───── Material shown ─────

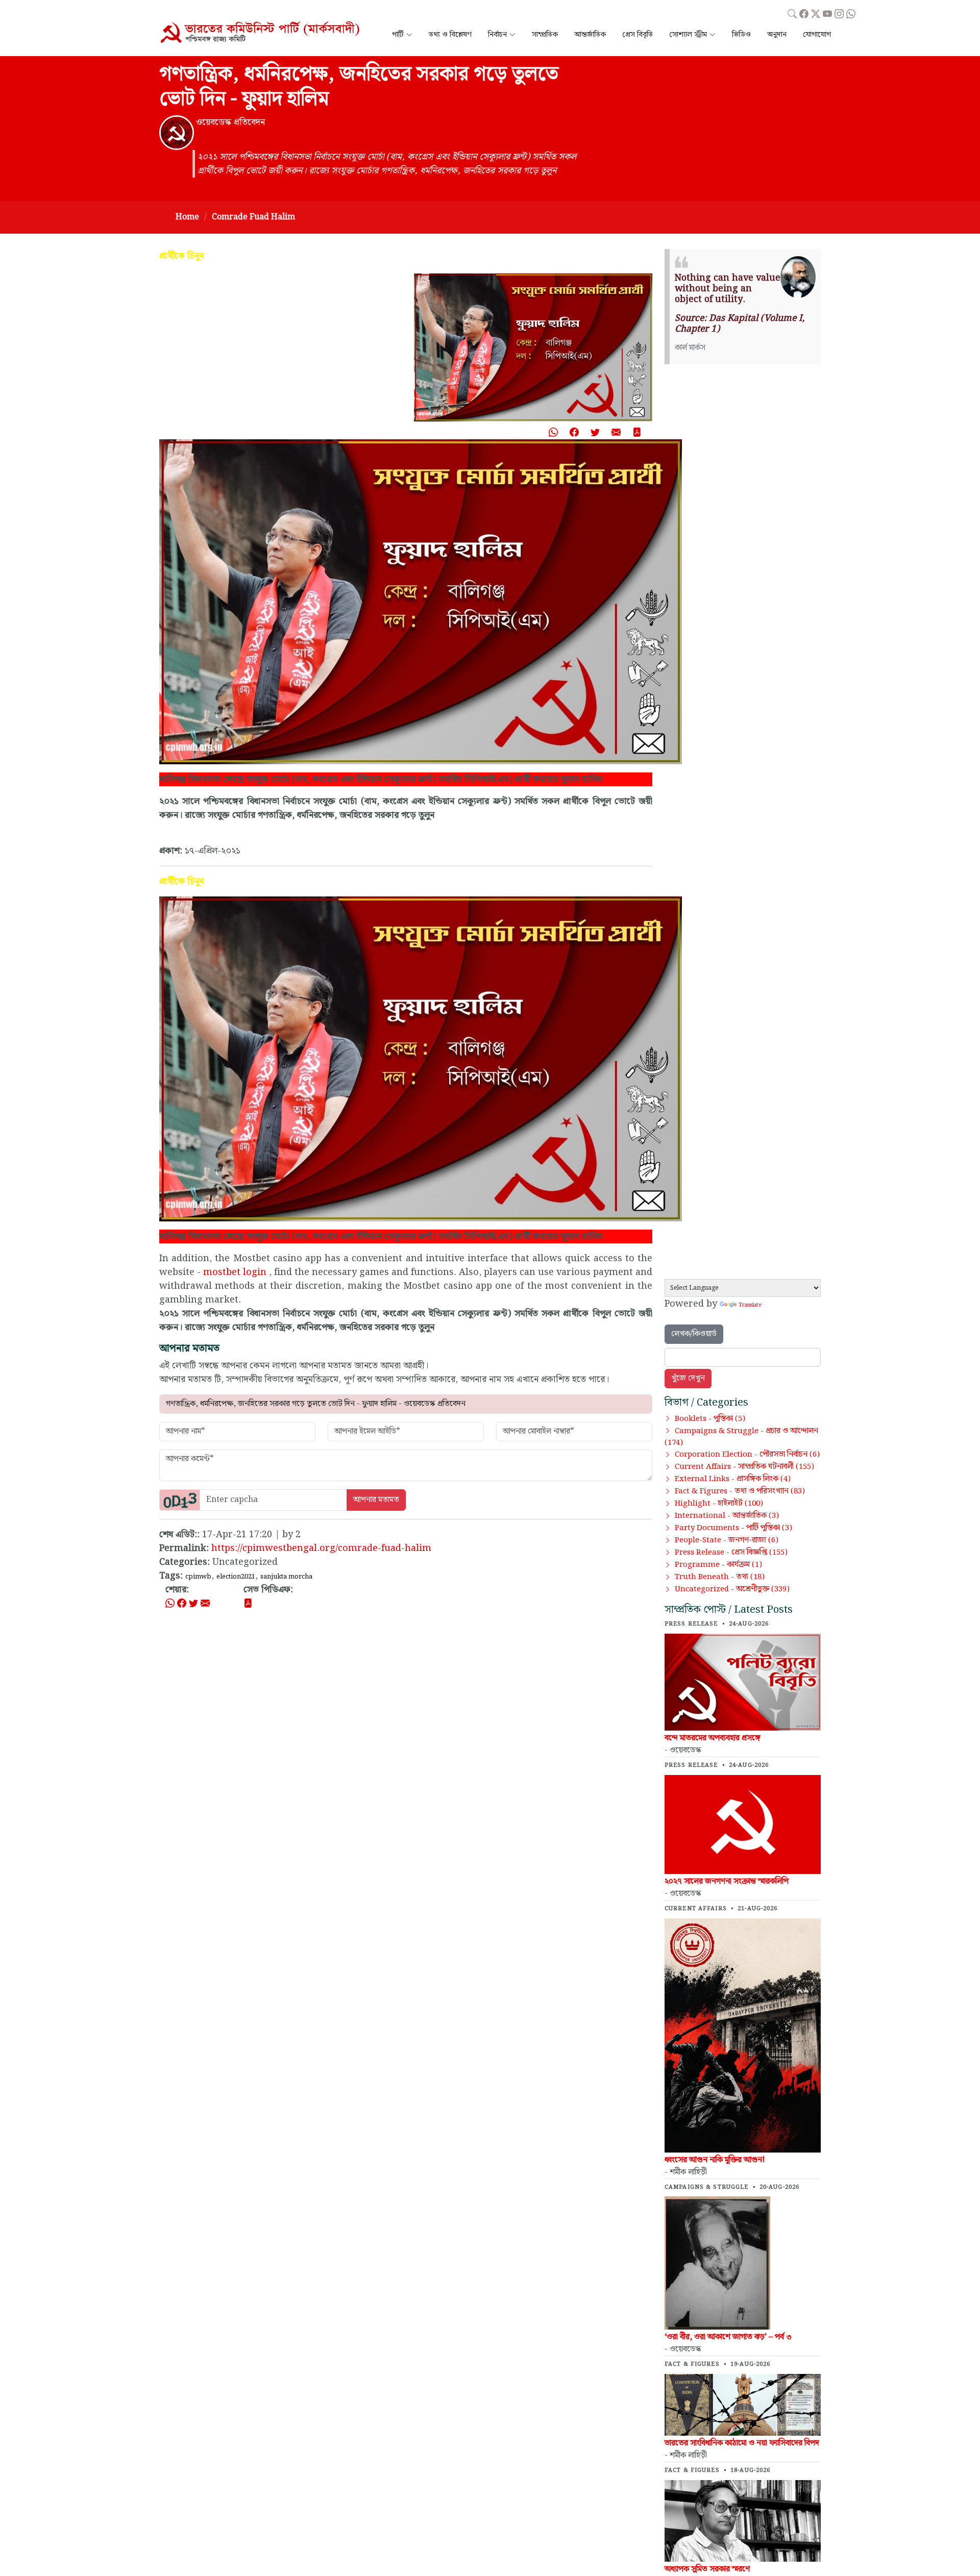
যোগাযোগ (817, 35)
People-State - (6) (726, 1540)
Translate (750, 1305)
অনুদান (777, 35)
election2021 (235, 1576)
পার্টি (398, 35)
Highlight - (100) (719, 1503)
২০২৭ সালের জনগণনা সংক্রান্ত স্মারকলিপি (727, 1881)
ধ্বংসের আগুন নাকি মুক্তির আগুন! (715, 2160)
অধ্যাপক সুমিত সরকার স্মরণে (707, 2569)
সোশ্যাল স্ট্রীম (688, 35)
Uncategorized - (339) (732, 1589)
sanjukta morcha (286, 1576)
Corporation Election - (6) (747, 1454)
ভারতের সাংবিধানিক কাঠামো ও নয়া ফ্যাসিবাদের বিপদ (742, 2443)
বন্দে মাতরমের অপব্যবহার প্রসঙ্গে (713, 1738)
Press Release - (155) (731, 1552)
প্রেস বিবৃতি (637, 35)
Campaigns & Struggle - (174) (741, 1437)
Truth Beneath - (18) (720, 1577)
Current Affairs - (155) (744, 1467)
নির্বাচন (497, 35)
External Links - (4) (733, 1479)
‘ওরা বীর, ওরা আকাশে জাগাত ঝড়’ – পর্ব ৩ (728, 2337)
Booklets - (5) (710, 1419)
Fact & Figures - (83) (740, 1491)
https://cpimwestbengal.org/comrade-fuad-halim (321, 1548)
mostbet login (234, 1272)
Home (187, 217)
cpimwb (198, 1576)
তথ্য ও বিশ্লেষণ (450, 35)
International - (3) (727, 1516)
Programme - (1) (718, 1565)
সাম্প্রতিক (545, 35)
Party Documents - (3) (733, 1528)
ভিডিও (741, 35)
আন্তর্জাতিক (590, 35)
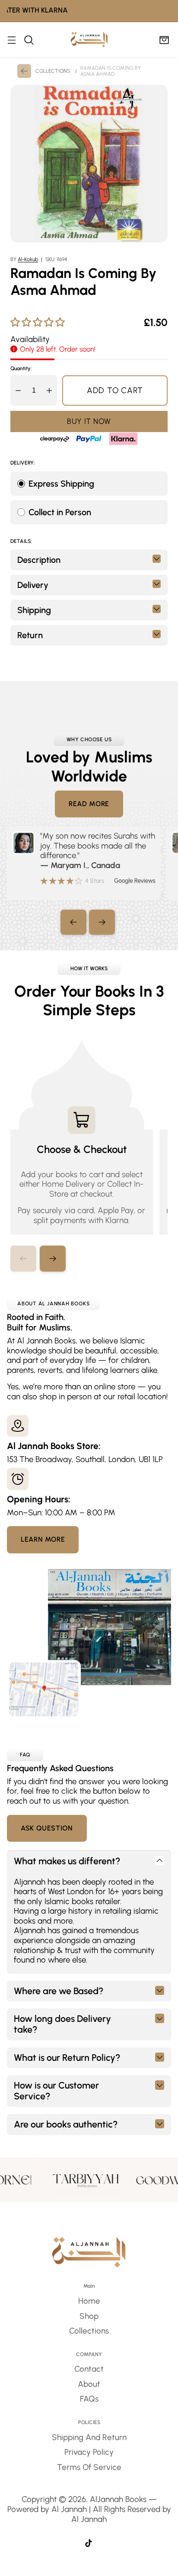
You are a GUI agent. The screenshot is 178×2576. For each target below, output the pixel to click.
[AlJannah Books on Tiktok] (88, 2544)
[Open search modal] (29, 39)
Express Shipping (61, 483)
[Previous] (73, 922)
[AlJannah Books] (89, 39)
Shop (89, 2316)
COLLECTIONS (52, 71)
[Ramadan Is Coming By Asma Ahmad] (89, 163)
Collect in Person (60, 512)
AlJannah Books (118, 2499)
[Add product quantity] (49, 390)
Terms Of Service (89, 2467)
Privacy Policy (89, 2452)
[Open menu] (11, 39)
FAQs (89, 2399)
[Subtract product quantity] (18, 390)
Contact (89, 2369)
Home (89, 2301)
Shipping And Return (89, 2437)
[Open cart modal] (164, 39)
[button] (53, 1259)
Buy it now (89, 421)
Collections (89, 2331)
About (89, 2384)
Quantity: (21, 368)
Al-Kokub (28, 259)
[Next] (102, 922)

─────

### What is required
Which lines of the data include the string "Books"? Find them and copy each one.

### Your solution
[AlJannah Books on Tiktok] (88, 2544)
[AlJannah Books] (89, 39)
AlJannah Books (118, 2499)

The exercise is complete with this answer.